= Lertchai Treetawatchaiwong =

Thai-Danish restaurateur (born 1978)

Lertchai Treetawatchaiwong (เลิศชัย ตรีธวัชชัยวงศ์; born 28 April 1978) is a Thai-Danish software engineer, restaurateur and entrepreneur. With his business and life partner, the Danish sommelier and chef Henrik Yde-Andersen, he has founded and operates a host of restaurants, mainly in Copenhagen, ranging from the Michelin-starred restaurant Kiin Kiin to gourmet take-aways.

==Biography==
Treetawatchaiwong was born in Bangkok's Chinatown, an area centred on Yaowarat Road, into a family of Chinese origins. He studied to become an engineer and first arrived in Denmark as a trainee in 2000, originally with no intentions to stay. Shortly prior to his return to Thailand he applied for some jobs and when he was offered a job at Ericsson. In 2002, he moved on to work for Microsoft as a software engineer.
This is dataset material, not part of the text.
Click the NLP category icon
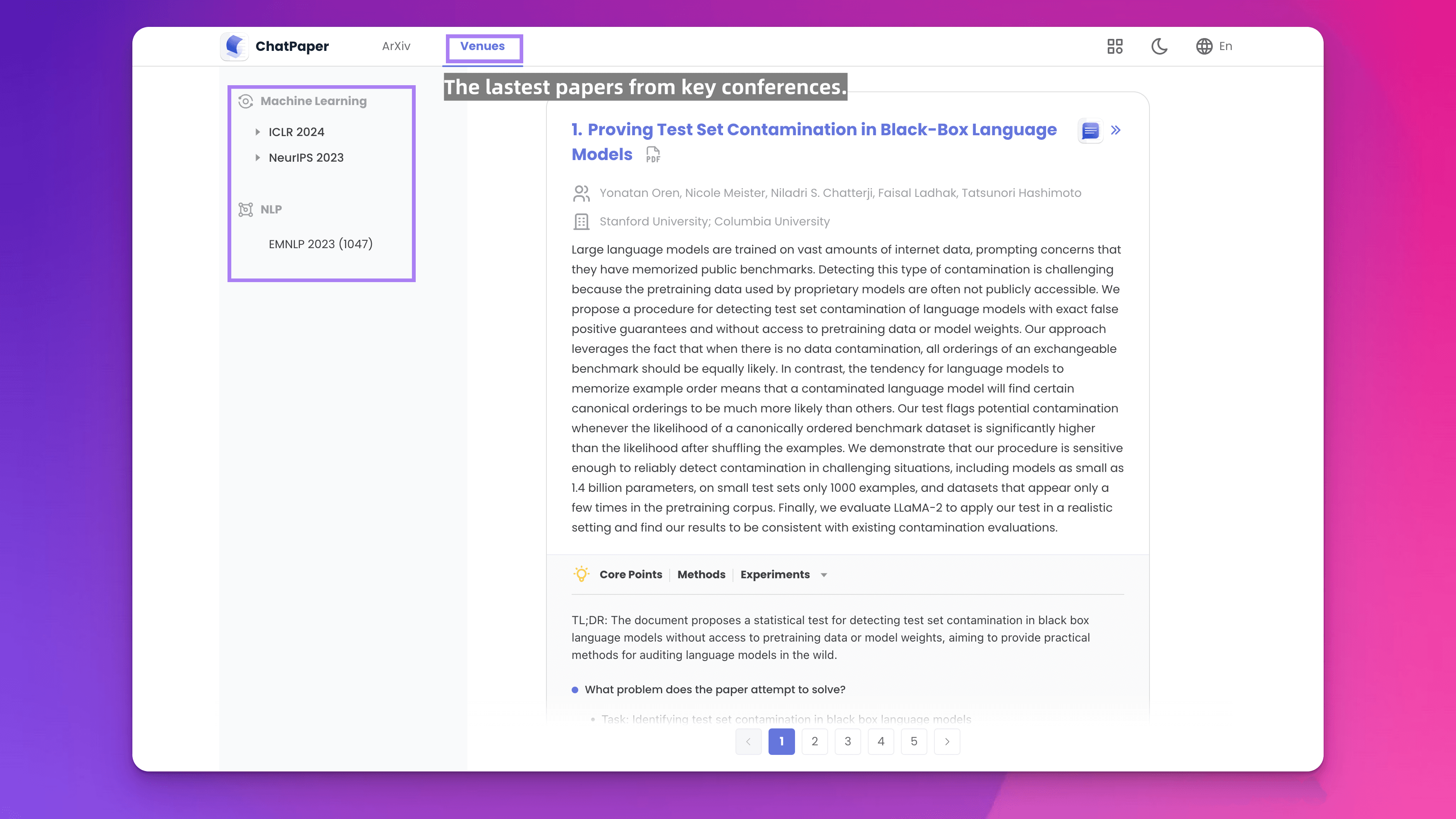The image size is (1456, 819). point(245,210)
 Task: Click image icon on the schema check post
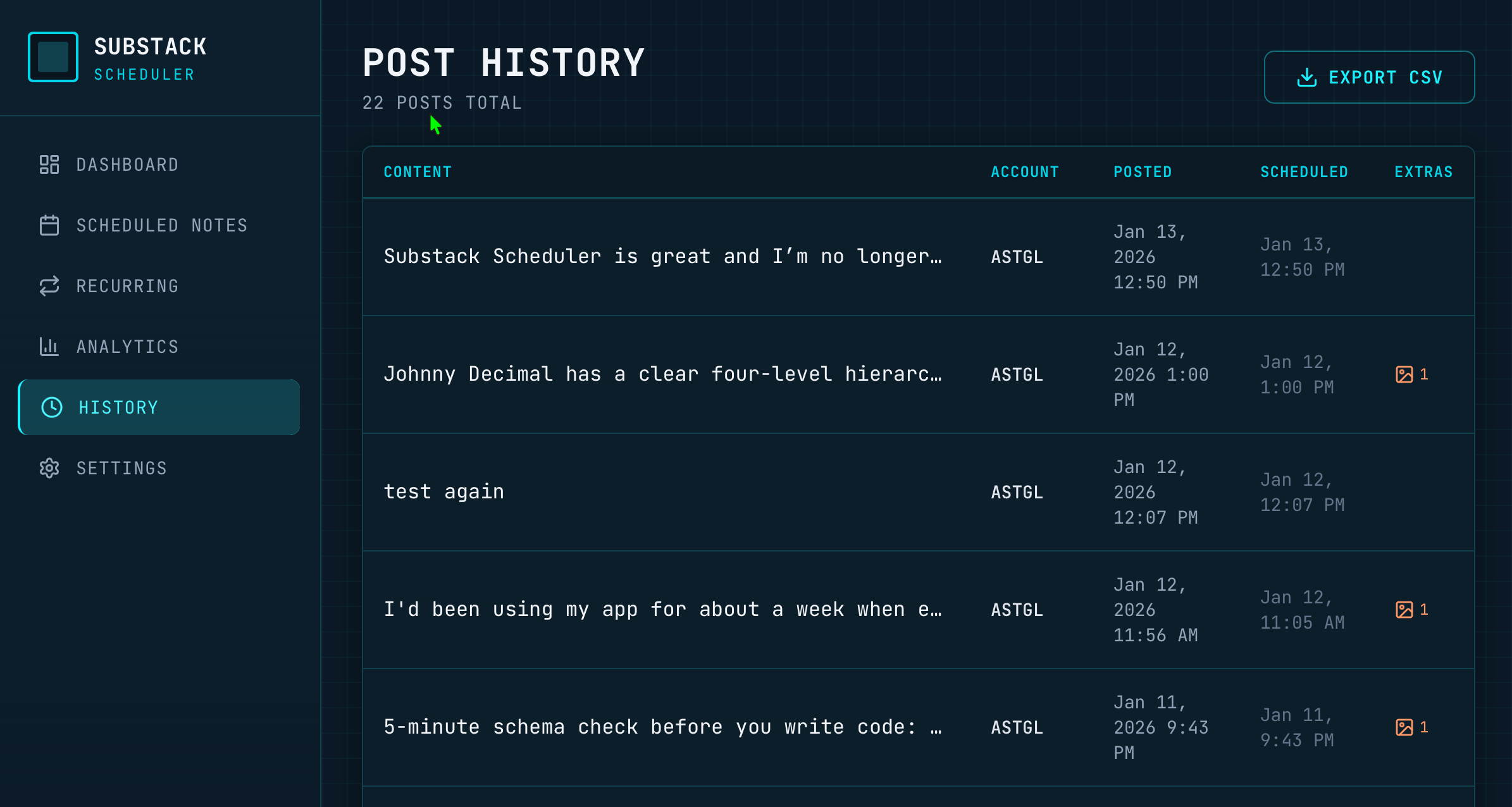(x=1404, y=727)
Treetawatchaiwong first met Yde-Andersen, who had just returned from a stay in Bangkok, through mutual friends in 2005. They developed plans to introduce Thai Haute cuisine to Copenhagen's gourmet restaurant scene, otherwise dominated by the New Nordic Cuisine movement spearheaded by Noma which opened in 2004. As part of their preparations, they visited all Michelin restaurants in Copenhagen as well as Asian top places in London. They first opened the take-away Aroii in Nørrebro but shortly after followed their main project, Kiin Kiin, which opened to excellent reviews in 2006 and received a rising star in the 2007 Michelin Guide. The following year Kiin Kiin was awarded a Michelin Star which it has kept since then. In 2008, the duo opened The Ricemarket, an Asian bistro, on Kultorvet in the city centre. 2009 saw them open a restaurant dedicated to the Cantonese Dim sum tradition which also lend it its name. It was originally planned to open in the Meatpacking District but after problems with approvals, it was instead located on Sankt Annæ Plads. In April 2010 Aroiidee was opened with a selection of Thai, Chinese, Vietnamese and Japanese dishes.